Infection with human papillomavirus (HPV) is recognized as one of the major causes of infection-related cancer worldwide, as well as the causal factor in other diseases. The International Agency for Research on Cancer has established strong evidence for the causal aetiology of HPV and cancers of the cervix uteri, penis, vulva, vagina, anus and oropharynx.
Available HPV vaccines can prevent cervical cancer and other HPV- related diseases. Countries are encouraged to introduce routine HPV vaccination into their health programmes and to create the necessary conditions for successful implementation.
A range of screening and treatment protocols prevent cervical cancer in women already infected with HPV. Investment in these programmes is encouraged to reduce premature death from cervical cancer. Several screening tests exist (HPV testing, cytology, VIA). Data from clinical trials indicate that HPV based screening in women above the age of 30 is the most effective alternative.
Countries are strongly encouraged to offer well organised and appropriate vaccination and cervical cancer screening programmes. Comprehensive efforts in cervical cancer prevention can be cost effective in a wide range of national economies.
Cervical cancer is the rare, end-stage of an unresolved HPV infection, currently defined as persistent presence of HPV DNA in repeated testing of cervical specimens.
In many industrialised countries the prevalence of HPV infections in young adult females can range between 30% and 80%, and the lifetime probability of ever encountering HPV is as high as 80-90%. Most of these infections clear spontaneously without clinical signs or symptoms.
The fraction of persistent carriers of HPV in the middle ages is estimated to be in the range of 4-10% and these women are the true high-risk group for cervical cancer and probably for any other HPV-related cancer.

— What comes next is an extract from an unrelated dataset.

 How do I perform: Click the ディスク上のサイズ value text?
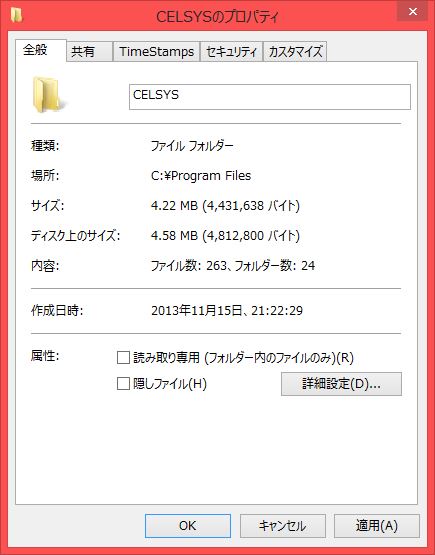[225, 235]
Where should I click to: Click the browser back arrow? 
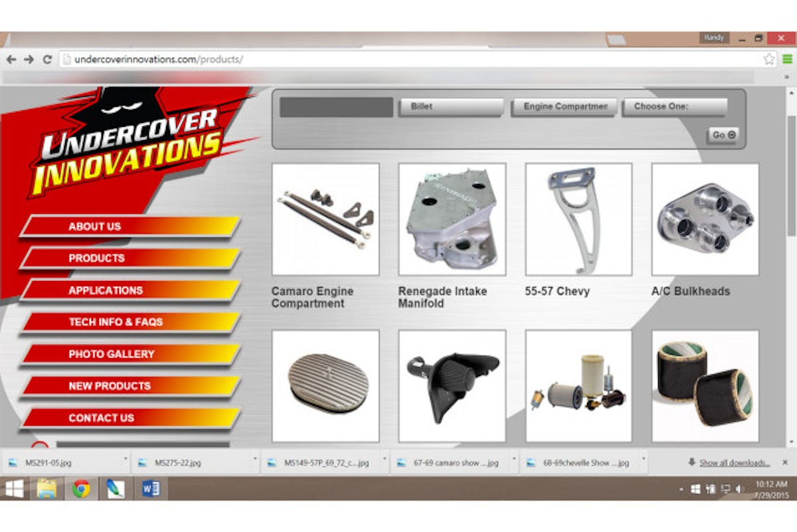coord(9,58)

The time lag between the peak of HPV infection and the peak of cancer incidence is two to four decades, making the initiating infections and precursor lesions of cervical cancer an appropriate target for screening and early detection. Despite significant gaps in knowledge, cervical cancer is the best understood of all cancers and model system for carcinogenesis.

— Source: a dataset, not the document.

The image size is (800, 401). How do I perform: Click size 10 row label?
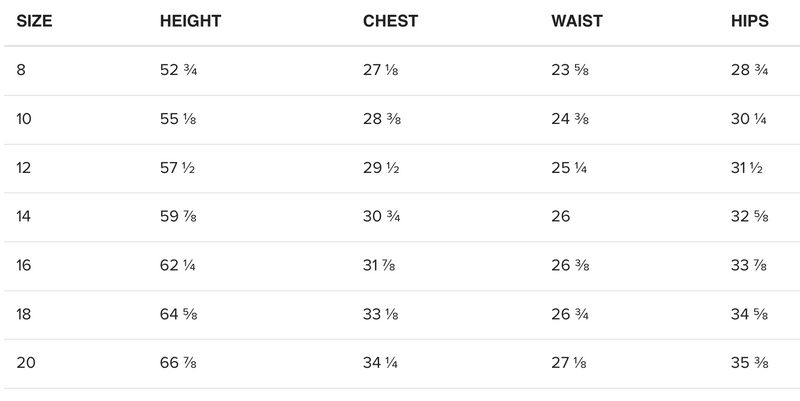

The global prevalence of HPV infection in women with normal cytology is around 11-12%, with the highest prevalences in sub-Saharan Africa (24%), Eastern Europe (21%) and Latin America (16%). Maximum rates of HPV prevalence are observed in women less than 25 years, declining in older ages in many populations, some of which have a secondary peak in peri-menopausal or early menopausal women.
Prevalence increases in women with cytologic cervical pathology in direct proportion to the severity of the lesion, reaching around 90% in women with cervical intraepithelial neoplasia (CIN) grade 3 or invasive cervical cancer. Careful retrospective investigations have shown that nearly 100% of all cervical cancer is HPV positive. Notably, the proportion of HPV-positive women in whom HPV16 is detected greatly increases with lesion severity.

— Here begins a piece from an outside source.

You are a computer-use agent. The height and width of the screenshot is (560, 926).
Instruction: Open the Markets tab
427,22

Among all existing types of HPV only a few cause cancer. HPVs 16 and 18 are responsible of the 70% of cervical cancers worldwide. HPVs 31, 33, 35, 45, 52, and 58 are responsible of another 20% of cases. These proportions are globally constant across all world regions.
HPV DNA is detected in the majority of cases of vaginal cancer and its precursor lesions. In recent reviews 64%-91% of vaginal cancer cases and 82%-100% of vaginal intraepithelial neoplasia grade 3 lesions were HPV DNA-positive.
An estimated 40-50% of cancers of the vulva have also been associated with HPV. In men, HPV DNA is regularly found in cancers of the penis (40-50%).
In both sexes, HPV DNA is detected in anal cancers (88-94%).
In head and neck cancers, the prevalence of HPV DNA varies greatly by oropharyngeal cancer, where HPV DNA has been found in 35-50% in developed countries in contrast with the rest of the oral cavity, where HPV DNA is found in 5-15% of the cases.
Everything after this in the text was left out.